***** Dataset
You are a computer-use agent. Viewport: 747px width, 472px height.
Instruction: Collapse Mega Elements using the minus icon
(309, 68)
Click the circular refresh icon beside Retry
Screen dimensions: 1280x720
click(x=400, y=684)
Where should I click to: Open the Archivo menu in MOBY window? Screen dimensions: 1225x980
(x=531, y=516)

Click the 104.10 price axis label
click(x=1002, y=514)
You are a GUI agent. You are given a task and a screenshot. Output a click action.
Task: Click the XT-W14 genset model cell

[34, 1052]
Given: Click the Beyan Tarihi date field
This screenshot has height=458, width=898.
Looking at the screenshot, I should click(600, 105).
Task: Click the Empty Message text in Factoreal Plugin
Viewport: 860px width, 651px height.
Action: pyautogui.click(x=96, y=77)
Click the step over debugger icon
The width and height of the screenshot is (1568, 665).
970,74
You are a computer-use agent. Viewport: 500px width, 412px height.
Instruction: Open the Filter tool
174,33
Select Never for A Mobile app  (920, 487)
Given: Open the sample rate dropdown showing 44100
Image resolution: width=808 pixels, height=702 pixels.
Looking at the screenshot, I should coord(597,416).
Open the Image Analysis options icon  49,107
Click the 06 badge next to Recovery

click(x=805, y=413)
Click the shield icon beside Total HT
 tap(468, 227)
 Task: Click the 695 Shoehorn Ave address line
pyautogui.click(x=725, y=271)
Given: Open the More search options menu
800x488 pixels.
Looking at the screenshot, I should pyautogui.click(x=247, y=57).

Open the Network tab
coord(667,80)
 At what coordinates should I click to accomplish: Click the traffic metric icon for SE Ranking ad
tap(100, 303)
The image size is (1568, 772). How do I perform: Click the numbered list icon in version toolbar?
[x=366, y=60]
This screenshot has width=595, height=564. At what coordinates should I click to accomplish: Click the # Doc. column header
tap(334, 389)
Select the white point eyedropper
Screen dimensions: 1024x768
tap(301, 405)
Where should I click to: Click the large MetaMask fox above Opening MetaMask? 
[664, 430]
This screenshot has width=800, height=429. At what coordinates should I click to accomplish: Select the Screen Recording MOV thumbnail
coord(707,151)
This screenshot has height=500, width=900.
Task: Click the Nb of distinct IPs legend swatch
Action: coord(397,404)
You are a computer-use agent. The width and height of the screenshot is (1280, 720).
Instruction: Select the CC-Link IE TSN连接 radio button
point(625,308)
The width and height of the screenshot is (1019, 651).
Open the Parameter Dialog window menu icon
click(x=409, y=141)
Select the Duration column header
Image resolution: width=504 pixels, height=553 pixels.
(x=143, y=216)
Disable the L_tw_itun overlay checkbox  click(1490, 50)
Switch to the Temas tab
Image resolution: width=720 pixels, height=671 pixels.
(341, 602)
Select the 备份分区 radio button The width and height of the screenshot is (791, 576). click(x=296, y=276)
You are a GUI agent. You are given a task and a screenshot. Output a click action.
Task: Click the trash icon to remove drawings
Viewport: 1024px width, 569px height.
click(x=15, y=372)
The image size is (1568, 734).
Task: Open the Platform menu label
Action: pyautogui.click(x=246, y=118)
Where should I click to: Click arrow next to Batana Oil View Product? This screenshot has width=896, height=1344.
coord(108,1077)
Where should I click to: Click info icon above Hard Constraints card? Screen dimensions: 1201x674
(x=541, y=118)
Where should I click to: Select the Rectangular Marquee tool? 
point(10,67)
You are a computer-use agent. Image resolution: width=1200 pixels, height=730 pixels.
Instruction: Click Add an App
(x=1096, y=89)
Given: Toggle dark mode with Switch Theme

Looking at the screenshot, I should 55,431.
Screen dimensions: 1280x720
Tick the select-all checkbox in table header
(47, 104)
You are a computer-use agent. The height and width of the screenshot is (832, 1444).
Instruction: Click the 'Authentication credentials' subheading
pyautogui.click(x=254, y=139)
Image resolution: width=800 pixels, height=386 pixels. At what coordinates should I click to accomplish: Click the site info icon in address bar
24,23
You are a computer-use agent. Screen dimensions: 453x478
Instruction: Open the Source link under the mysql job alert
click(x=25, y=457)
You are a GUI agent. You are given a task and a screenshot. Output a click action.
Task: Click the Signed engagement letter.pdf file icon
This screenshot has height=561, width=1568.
**********
# [Task goal]
Read through the data above. Report each line that has the word "options".

# [Task result]
Open the Image Analysis options icon  49,107
Given: Open the More search options menu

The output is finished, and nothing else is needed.